■ **EXERCISE REQUIREMENTS**:
Output the listing below, keeping each line exactly as it stands.
=== Begin Enclosure ===
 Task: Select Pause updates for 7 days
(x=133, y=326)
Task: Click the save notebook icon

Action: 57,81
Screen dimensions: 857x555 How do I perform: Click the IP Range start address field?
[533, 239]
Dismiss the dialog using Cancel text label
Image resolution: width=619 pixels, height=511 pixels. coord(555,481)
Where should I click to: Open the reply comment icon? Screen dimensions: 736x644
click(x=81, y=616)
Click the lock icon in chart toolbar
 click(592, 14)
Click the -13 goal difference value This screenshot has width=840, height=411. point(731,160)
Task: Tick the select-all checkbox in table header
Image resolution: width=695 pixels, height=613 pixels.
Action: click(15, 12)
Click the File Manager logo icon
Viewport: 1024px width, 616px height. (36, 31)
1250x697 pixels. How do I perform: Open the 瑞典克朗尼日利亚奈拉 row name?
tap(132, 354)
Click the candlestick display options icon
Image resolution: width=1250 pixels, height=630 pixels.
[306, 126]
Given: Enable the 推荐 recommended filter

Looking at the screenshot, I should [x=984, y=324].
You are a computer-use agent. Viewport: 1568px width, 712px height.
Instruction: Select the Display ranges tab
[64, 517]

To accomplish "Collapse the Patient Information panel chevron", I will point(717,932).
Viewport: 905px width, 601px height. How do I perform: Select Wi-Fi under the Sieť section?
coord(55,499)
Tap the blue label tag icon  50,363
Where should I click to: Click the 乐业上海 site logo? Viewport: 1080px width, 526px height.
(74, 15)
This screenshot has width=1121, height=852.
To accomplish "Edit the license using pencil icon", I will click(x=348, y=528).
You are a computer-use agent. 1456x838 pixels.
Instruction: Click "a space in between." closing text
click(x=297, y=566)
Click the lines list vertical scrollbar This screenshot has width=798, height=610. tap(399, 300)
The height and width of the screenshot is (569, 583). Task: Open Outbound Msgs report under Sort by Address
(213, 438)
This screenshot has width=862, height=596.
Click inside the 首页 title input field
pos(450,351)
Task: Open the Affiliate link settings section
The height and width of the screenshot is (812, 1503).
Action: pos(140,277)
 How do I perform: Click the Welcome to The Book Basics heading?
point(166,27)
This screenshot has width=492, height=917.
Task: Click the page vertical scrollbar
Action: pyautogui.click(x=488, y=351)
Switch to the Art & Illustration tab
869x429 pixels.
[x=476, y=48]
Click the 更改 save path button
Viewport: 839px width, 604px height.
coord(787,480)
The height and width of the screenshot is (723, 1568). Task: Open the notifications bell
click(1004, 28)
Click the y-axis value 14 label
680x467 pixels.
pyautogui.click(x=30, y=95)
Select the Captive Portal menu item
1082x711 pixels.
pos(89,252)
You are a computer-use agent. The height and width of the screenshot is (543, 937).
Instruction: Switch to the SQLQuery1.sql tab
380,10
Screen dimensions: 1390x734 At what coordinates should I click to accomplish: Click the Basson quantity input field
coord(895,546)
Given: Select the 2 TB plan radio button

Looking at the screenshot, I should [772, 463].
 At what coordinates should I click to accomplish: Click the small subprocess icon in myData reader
=== End Enclosure ===
■ **REPLY TO THE TASK**:
 Task: Select Pause updates for 7 days
(x=133, y=326)
Task: Click the save notebook icon

Action: 57,81
Screen dimensions: 857x555 How do I perform: Click the IP Range start address field?
[533, 239]
Dismiss the dialog using Cancel text label
Image resolution: width=619 pixels, height=511 pixels. coord(555,481)
Where should I click to: Open the reply comment icon? Screen dimensions: 736x644
click(x=81, y=616)
Click the lock icon in chart toolbar
 click(592, 14)
Click the -13 goal difference value This screenshot has width=840, height=411. point(731,160)
Task: Tick the select-all checkbox in table header
Image resolution: width=695 pixels, height=613 pixels.
Action: click(15, 12)
Click the File Manager logo icon
Viewport: 1024px width, 616px height. (36, 31)
1250x697 pixels. How do I perform: Open the 瑞典克朗尼日利亚奈拉 row name?
tap(132, 354)
Click the candlestick display options icon
Image resolution: width=1250 pixels, height=630 pixels.
[306, 126]
Given: Enable the 推荐 recommended filter

Looking at the screenshot, I should [x=984, y=324].
You are a computer-use agent. Viewport: 1568px width, 712px height.
Instruction: Select the Display ranges tab
[64, 517]

To accomplish "Collapse the Patient Information panel chevron", I will point(717,932).
Viewport: 905px width, 601px height. How do I perform: Select Wi-Fi under the Sieť section?
coord(55,499)
Tap the blue label tag icon  50,363
Where should I click to: Click the 乐业上海 site logo? Viewport: 1080px width, 526px height.
(74, 15)
This screenshot has width=1121, height=852.
To accomplish "Edit the license using pencil icon", I will click(x=348, y=528).
You are a computer-use agent. 1456x838 pixels.
Instruction: Click "a space in between." closing text
click(x=297, y=566)
Click the lines list vertical scrollbar This screenshot has width=798, height=610. tap(399, 300)
The height and width of the screenshot is (569, 583). Task: Open Outbound Msgs report under Sort by Address
(213, 438)
This screenshot has width=862, height=596.
Click inside the 首页 title input field
pos(450,351)
Task: Open the Affiliate link settings section
The height and width of the screenshot is (812, 1503).
Action: pos(140,277)
 How do I perform: Click the Welcome to The Book Basics heading?
point(166,27)
This screenshot has width=492, height=917.
Task: Click the page vertical scrollbar
Action: pyautogui.click(x=488, y=351)
Switch to the Art & Illustration tab
869x429 pixels.
[x=476, y=48]
Click the 更改 save path button
Viewport: 839px width, 604px height.
coord(787,480)
The height and width of the screenshot is (723, 1568). Task: Open the notifications bell
click(1004, 28)
Click the y-axis value 14 label
680x467 pixels.
pyautogui.click(x=30, y=95)
Select the Captive Portal menu item
1082x711 pixels.
pos(89,252)
You are a computer-use agent. The height and width of the screenshot is (543, 937).
Instruction: Switch to the SQLQuery1.sql tab
380,10
Screen dimensions: 1390x734 At what coordinates should I click to accomplish: Click the Basson quantity input field
coord(895,546)
Given: Select the 2 TB plan radio button

Looking at the screenshot, I should [772, 463].
 At what coordinates should I click to accomplish: Click the small subprocess icon in myData reader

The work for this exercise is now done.